## [Required action]
Copy each line of the records below that mentions the word "value".

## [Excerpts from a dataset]
|---|

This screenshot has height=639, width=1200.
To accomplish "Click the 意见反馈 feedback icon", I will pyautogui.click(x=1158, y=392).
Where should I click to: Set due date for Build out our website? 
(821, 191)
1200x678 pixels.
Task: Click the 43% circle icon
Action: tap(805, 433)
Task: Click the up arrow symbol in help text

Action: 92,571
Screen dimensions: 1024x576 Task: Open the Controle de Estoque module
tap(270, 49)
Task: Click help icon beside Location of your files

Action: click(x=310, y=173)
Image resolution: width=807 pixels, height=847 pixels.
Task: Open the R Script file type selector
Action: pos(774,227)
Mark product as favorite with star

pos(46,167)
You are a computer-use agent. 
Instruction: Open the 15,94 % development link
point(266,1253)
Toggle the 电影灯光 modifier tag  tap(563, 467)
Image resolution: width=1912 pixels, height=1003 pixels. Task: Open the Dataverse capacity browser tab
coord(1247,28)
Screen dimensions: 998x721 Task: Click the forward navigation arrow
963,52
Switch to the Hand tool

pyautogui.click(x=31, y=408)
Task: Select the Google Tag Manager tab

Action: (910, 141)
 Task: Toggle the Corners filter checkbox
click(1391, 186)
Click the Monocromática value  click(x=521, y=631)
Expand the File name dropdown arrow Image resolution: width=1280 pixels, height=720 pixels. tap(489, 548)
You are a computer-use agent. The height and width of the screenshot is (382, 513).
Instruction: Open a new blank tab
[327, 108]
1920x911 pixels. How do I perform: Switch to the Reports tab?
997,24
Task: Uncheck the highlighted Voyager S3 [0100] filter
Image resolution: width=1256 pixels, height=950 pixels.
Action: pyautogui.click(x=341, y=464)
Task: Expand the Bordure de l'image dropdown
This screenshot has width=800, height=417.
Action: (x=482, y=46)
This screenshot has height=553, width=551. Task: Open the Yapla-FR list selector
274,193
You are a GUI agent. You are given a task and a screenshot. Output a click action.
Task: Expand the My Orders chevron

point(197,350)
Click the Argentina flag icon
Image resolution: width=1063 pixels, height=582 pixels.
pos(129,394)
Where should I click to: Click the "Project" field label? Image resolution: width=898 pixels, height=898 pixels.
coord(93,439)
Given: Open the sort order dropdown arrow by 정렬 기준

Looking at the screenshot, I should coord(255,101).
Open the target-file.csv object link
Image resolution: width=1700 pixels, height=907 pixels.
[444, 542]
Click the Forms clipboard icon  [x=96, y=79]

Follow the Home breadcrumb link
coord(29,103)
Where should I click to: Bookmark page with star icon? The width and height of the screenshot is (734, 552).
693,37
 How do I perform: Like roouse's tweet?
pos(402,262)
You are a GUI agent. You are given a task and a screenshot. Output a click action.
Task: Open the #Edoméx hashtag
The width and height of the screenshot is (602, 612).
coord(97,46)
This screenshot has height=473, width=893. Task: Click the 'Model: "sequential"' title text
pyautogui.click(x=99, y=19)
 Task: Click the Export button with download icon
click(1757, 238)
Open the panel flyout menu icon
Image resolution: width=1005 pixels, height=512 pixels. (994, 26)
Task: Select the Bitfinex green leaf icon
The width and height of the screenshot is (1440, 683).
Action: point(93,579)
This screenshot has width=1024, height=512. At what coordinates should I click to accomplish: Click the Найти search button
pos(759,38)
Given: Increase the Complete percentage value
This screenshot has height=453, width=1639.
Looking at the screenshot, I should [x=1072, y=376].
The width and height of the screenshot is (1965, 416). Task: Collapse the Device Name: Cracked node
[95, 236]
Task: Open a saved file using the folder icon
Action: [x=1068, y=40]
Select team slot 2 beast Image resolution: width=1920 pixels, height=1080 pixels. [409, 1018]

|---|

## [Response for this exercise]
Click the Monocromática value  click(x=521, y=631)
Given: Increase the Complete percentage value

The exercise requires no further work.